== Segment start ==

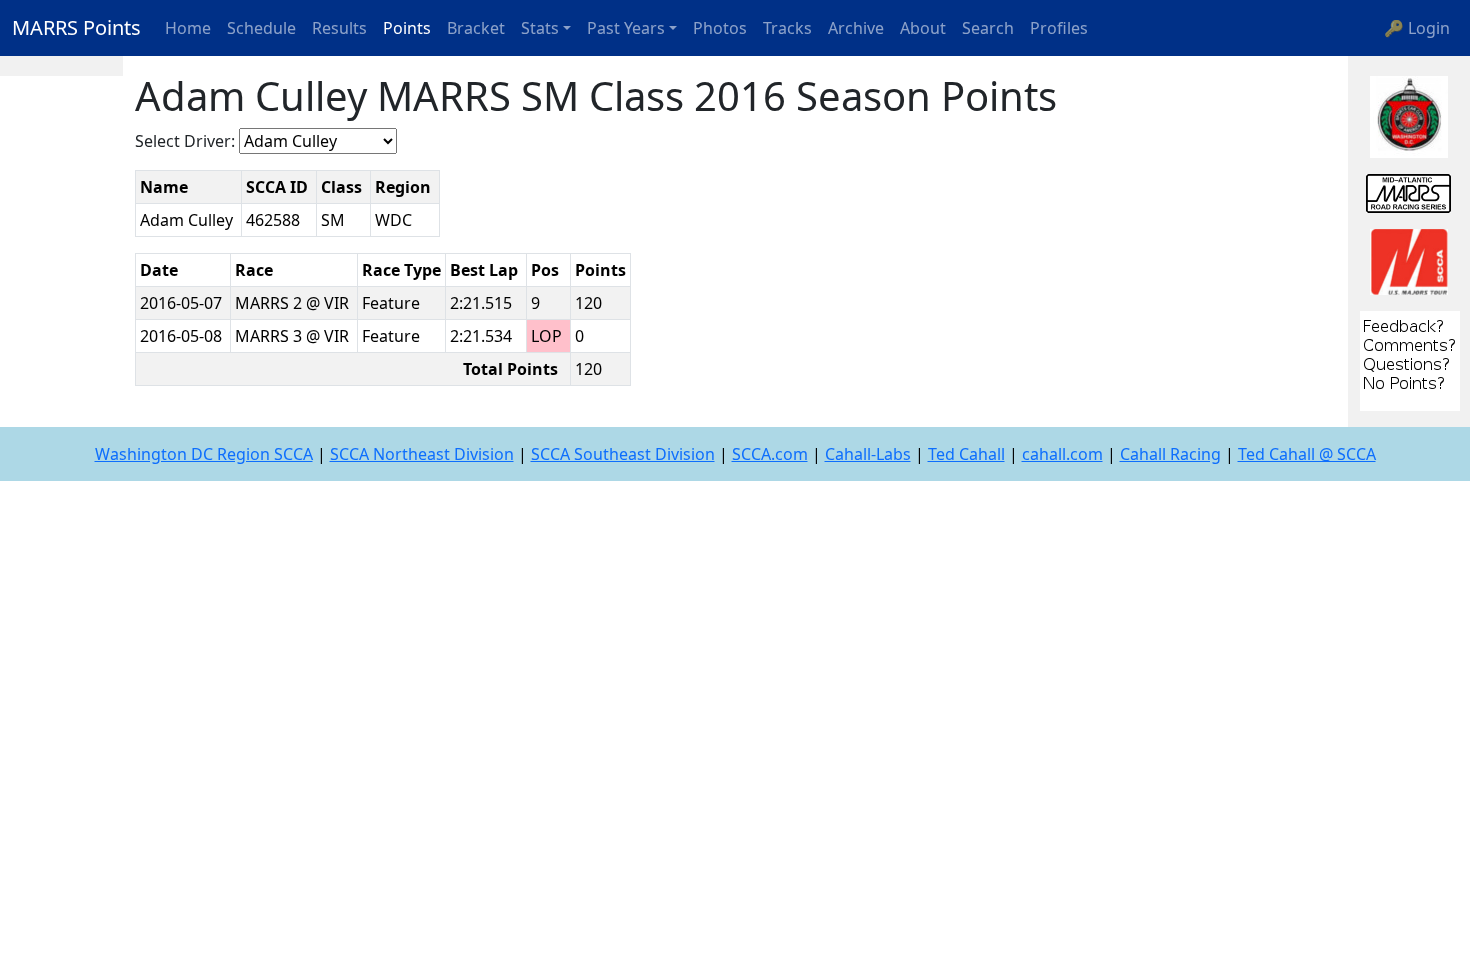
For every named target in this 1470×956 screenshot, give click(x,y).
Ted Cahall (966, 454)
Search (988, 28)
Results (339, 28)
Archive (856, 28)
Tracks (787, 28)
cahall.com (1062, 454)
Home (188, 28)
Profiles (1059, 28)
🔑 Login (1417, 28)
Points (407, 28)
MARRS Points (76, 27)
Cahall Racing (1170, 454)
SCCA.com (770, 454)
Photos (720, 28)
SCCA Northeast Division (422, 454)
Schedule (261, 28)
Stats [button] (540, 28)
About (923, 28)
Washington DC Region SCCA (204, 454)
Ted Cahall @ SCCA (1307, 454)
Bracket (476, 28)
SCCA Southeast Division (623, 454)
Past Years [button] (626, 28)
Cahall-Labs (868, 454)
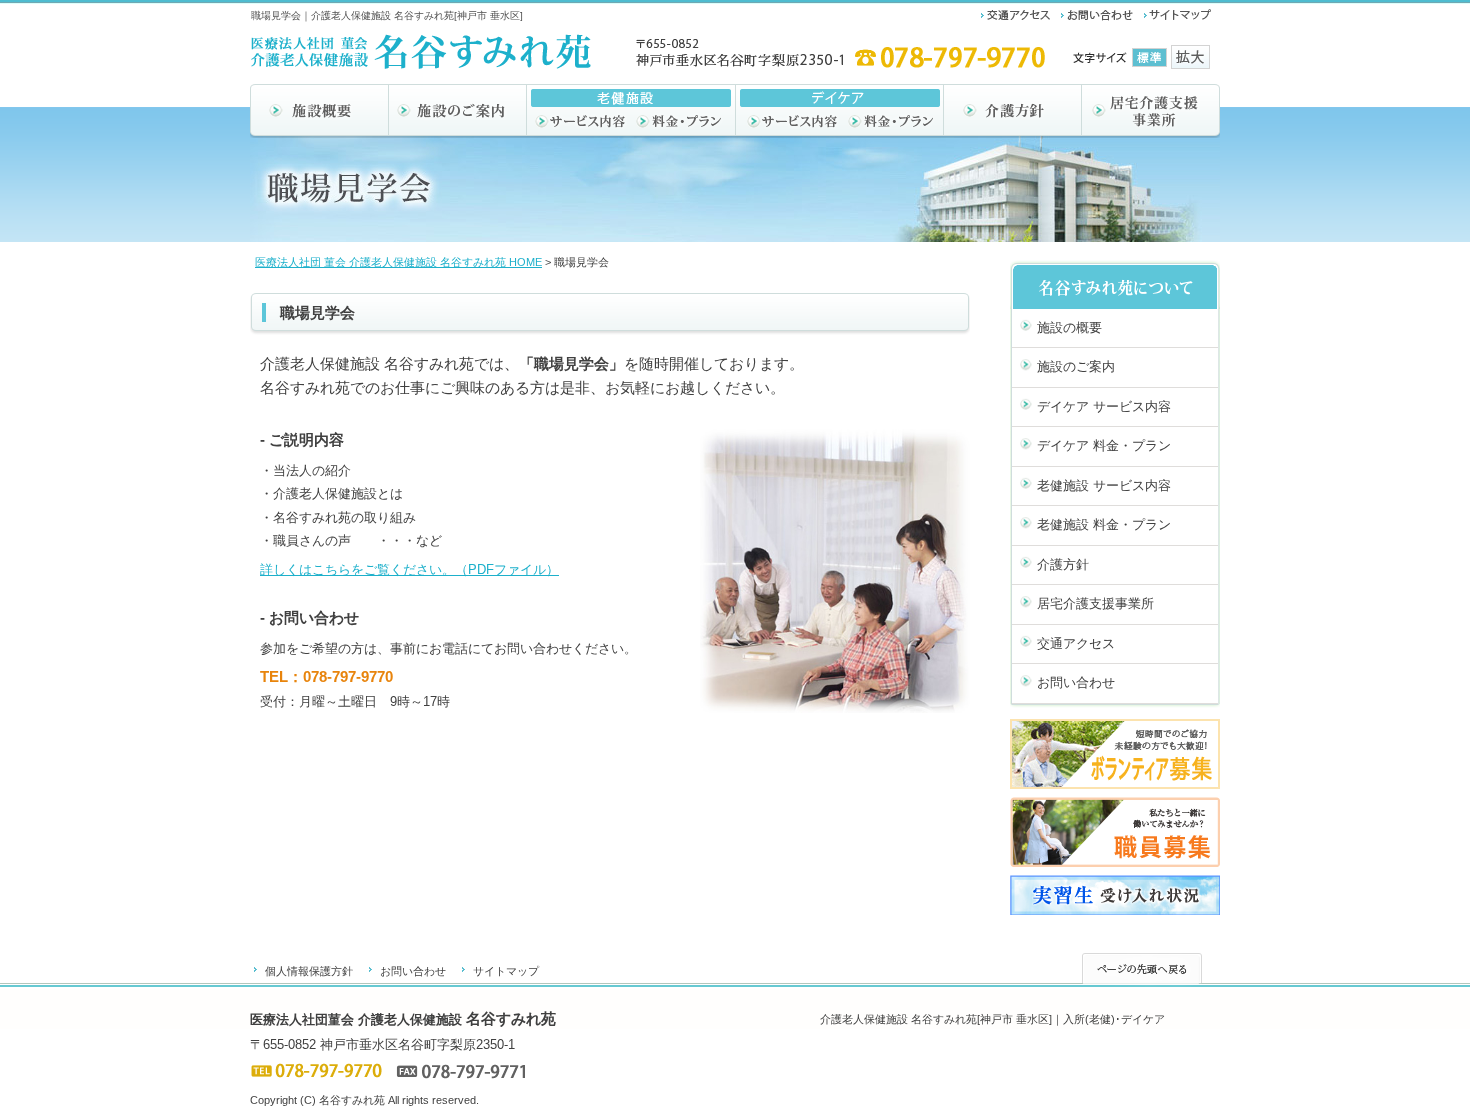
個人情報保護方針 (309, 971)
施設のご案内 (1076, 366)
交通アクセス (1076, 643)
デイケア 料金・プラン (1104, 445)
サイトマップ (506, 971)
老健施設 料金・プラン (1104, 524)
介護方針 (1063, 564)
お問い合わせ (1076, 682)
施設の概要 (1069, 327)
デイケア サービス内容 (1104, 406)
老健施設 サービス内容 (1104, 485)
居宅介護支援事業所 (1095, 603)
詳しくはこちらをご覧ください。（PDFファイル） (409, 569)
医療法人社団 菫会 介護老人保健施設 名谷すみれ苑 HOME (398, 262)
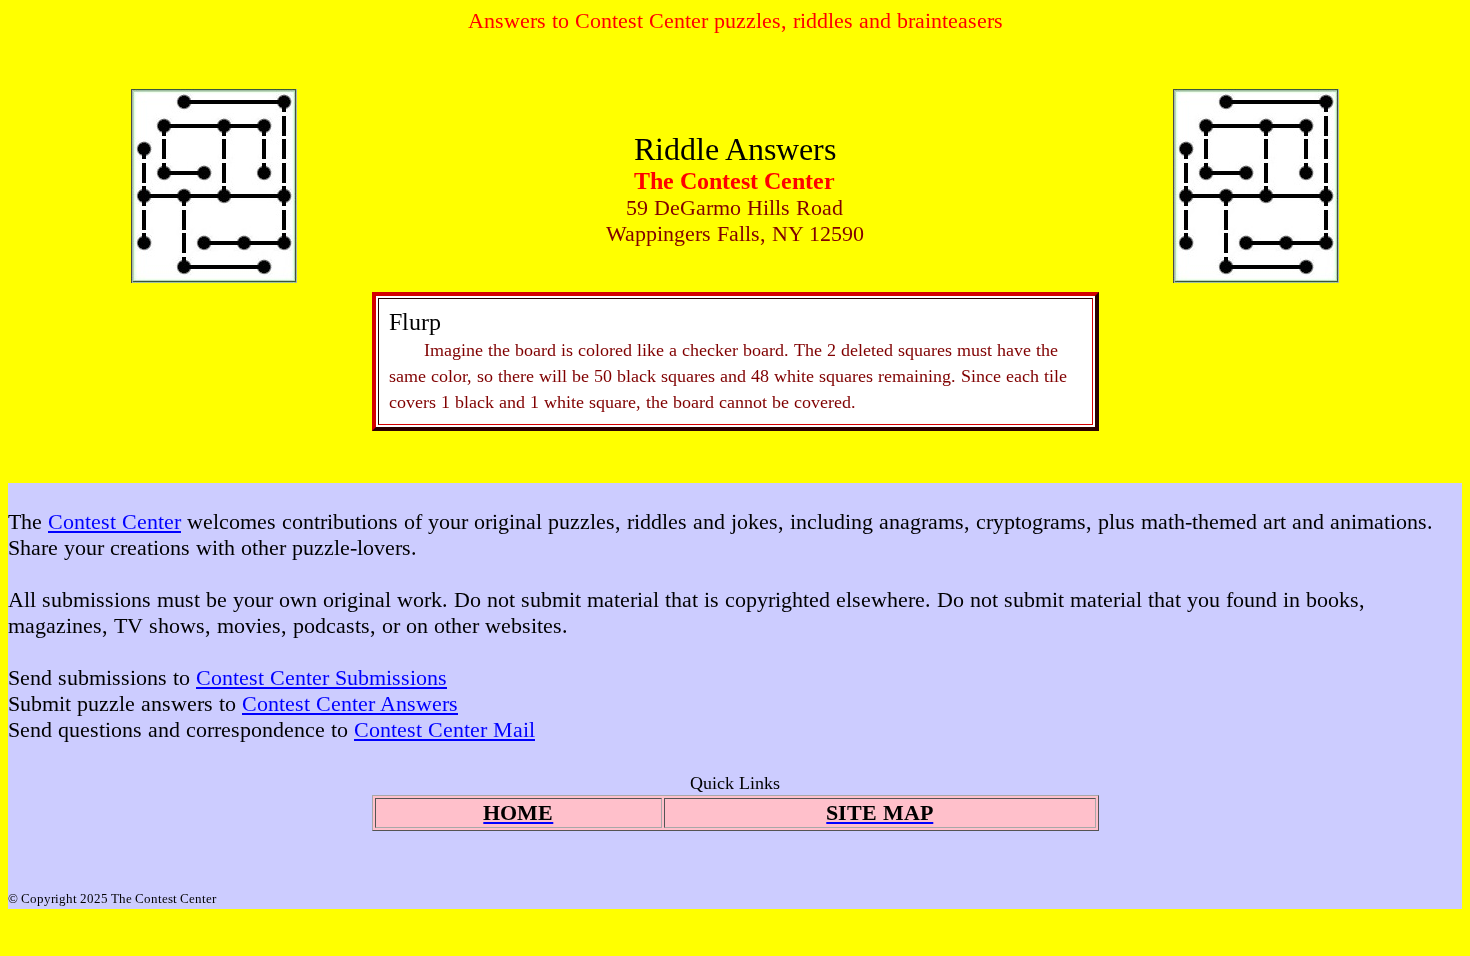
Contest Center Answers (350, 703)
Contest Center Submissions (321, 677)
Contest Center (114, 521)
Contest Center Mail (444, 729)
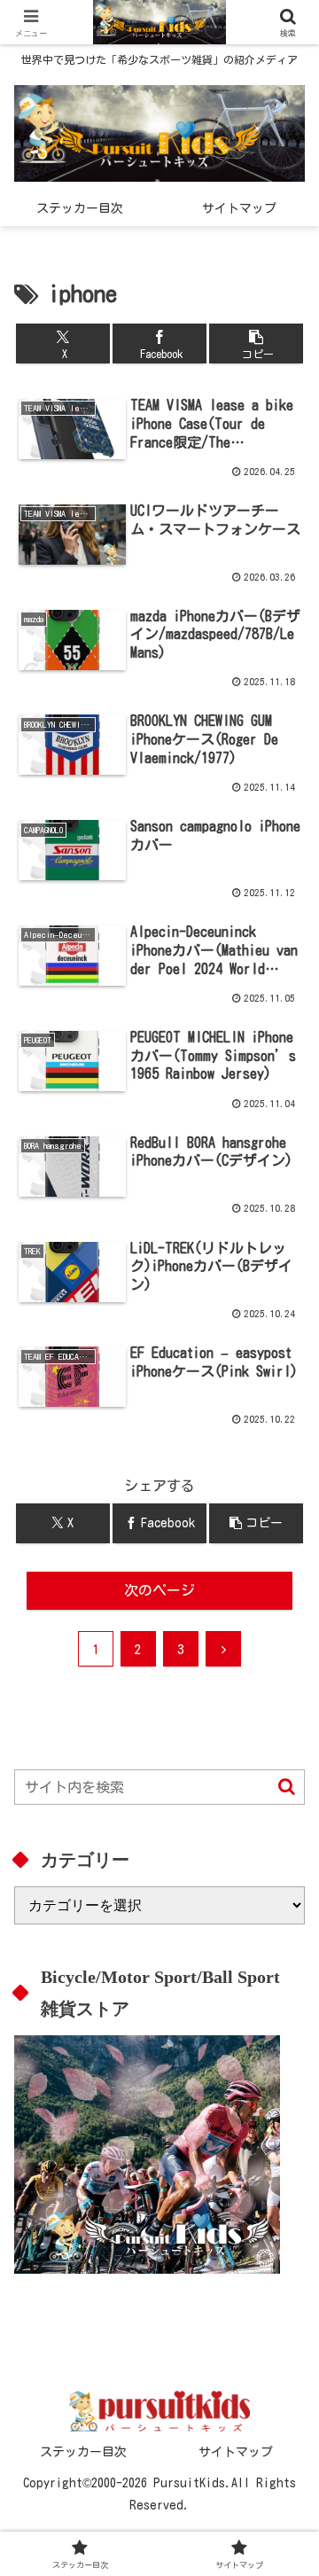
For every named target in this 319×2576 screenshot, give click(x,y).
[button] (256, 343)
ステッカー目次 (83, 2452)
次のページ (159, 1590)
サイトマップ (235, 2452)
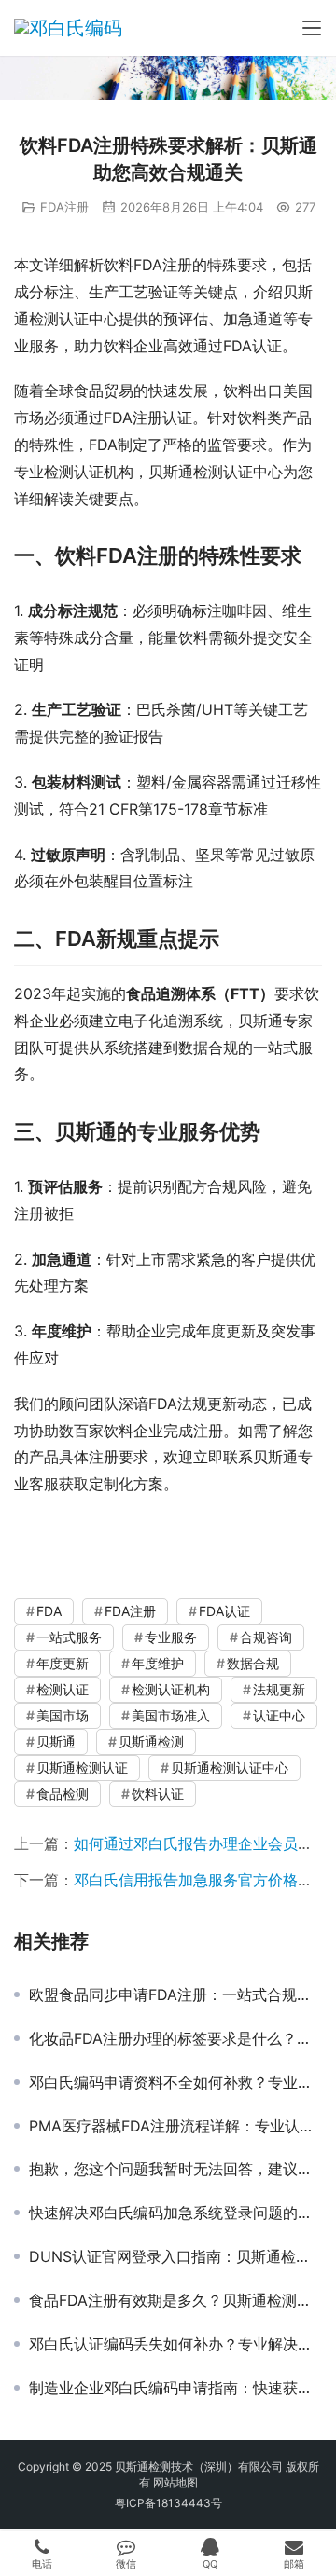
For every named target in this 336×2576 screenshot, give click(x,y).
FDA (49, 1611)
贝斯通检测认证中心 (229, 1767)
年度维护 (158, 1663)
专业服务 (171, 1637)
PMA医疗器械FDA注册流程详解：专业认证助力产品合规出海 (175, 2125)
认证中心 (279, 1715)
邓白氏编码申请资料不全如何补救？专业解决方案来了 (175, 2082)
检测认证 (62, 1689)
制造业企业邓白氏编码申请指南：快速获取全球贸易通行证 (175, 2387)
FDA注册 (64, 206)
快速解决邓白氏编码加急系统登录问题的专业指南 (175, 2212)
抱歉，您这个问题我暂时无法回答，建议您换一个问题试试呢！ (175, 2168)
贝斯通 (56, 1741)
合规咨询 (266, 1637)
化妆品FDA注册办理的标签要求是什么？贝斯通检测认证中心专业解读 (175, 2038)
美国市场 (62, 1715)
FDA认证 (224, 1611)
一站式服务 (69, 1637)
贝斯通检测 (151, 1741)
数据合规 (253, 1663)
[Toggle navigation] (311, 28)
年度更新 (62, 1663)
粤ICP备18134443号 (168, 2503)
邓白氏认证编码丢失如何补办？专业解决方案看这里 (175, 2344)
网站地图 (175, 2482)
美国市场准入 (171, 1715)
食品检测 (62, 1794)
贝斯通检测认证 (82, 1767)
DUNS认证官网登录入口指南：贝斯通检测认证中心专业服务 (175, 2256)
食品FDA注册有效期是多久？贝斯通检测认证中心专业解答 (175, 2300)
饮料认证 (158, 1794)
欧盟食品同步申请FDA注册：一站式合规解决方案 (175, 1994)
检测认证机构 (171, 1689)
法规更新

== Segment end ==

> **Work required**:
Look through the material for "SCCA". Copy each line that has it.

> **Answer section**:
SCCA.com (770, 454)
SCCA Northeast Division (422, 454)
Washington DC Region SCCA (204, 454)
Ted Cahall @ SCCA (1307, 454)
SCCA Southeast Division (623, 454)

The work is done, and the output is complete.